→ **DOCUMENT TEXT**:
++++++++
It starts with a school shooting. The mass murderer, as always, was a boy. Michael Black has a boy too -luckily, he was in a different school although in the same city when the shooting happened. Why is it always boys engaging in such senseless violence? Such event triggered him indeed to reflect upon masculinity, manhood, and how we raise our sons in a culture still carrying within itself the heritage of the patriarchal model (it’s about the USA, but many points will resonate with how we perceive traditional manhood across the whole Western world…), reflections that he, here, offers to his son, himself on its way to become a man. And here’s the multi-million pounds question: is masculinity ‘toxic’?
We live a time of reckoning, especially following the #MeToo campaign whereas how men think, approach, treat, and overall behave around women brought to the fore how inappropriate (to say the least…) some of the attitudes and thinking rooted in traditional manhood are. Writing to his teenage son about to go to College, Michael Black therefore takes the more than welcome opportunity to provide insight to boys as to what constitute consent and respecting women’s boundaries (no guys, women are not ‘a mystery’; they’re actually pretty simple to understand, and it all boils down to respect and decency… duh!). Traditional manhood, then, surely contains its fair share of ‘toxic’ behaviours that we all have to face. Does it mean, though, that masculinity itself is ‘toxic’?
He doesn’t think so. He argues, on the contrary, that the traits we’ve been traditionally associating with manhood (strength, courage, independence, discipline) ought to be encouraged, for they’re the seed to a strong and positive character. It’s a fair point, but, personally, I think it’s (a tat) missing the mark. Indeed, I personally think that, first and foremost, such traits are no longer considered specifically ‘masculine’ (they never were; socialisation and the patriarchal model had boxed us all into such narrow labels – something he doesn’t deny, to be fair- and women are no less aggressive or violent than men are empathetic and nurturing). Then, because the issue is not such traits per se but how they are interpreted, and, so, how they translate into our behaviours. He, himself, acknowledges just that, by debunking a few assumptions surrounding what a man should be -you can be vulnerable without being weak; strength is about resilience more than it should be about violence and aggression; and independence shouldn’t mean staunch individualism negating others. I agree on all points.
So, upon closing such welcome reflections, what is it all about?
All in all, it’s a book about love. It’s about the love of a dad for his son, and an affirmation that men can be loved too for being men -we’re not all potential rapists and murderers finding meaning and identity in violence! We’re more than that, and we deserve to be perceived as more than that. Amen! There’s surely something terribly wrong with the way we still socialise men, but it belongs to us all to change that for the better. Everything starts at home, after all.
++++++++
→ **Stored data entries**:
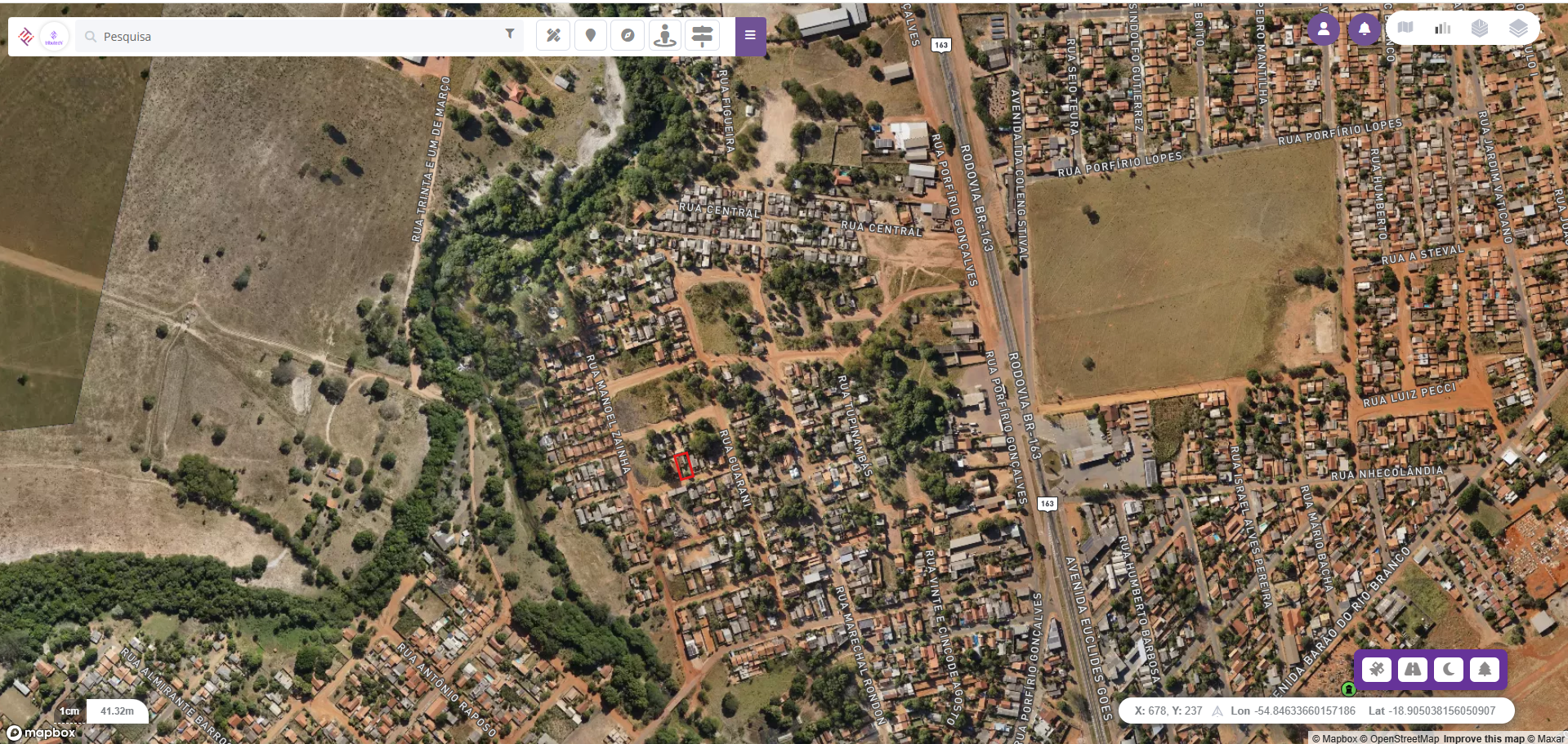Image resolution: width=1568 pixels, height=744 pixels.
Task: Click the Tributech logo badge
Action: point(54,37)
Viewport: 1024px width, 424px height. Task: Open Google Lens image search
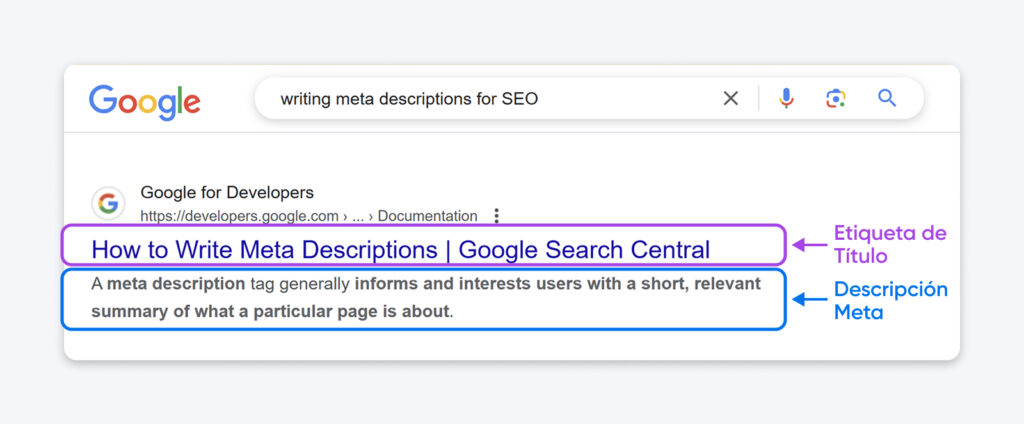point(835,98)
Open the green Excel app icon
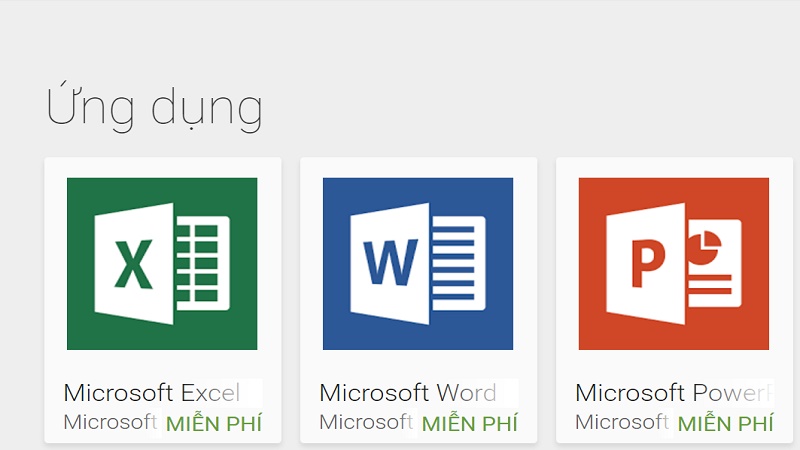The height and width of the screenshot is (450, 800). (x=162, y=263)
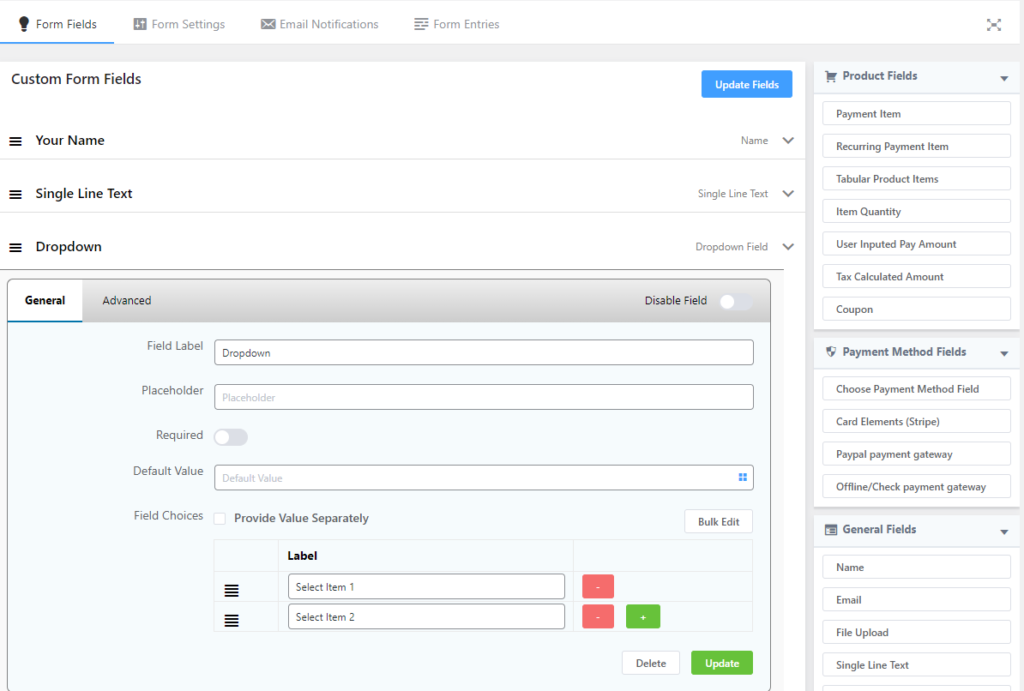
++++++++
→ **ASSIGNMENT 1**: In one to three sentences, explain why the book review's writer thinks Michael Black's argument about traditional male traits is a little off the mark.
→ **ASSIGNMENT 2**: Copy the book review's text from "We live a time" to "itself is ‘toxic’?".

→ **EXERCISE OUTPUT 1**: The reviewer thinks traits like strength, courage, independence and discipline are no longer seen as specifically "masculine" and never really were. The real issue is also not the traits themselves but how they are interpreted and turned into behavior.

→ **EXERCISE OUTPUT 2**:
We live a time of reckoning, especially following the #MeToo campaign whereas how men think, approach, treat, and overall behave around women brought to the fore how inappropriate (to say the least…) some of the attitudes and thinking rooted in traditional manhood are. Writing to his teenage son about to go to College, Michael Black therefore takes the more than welcome opportunity to provide insight to boys as to what constitute consent and respecting women’s boundaries (no guys, women are not ‘a mystery’; they’re actually pretty simple to understand, and it all boils down to respect and decency… duh!). Traditional manhood, then, surely contains its fair share of ‘toxic’ behaviours that we all have to face. Does it mean, though, that masculinity itself is ‘toxic’?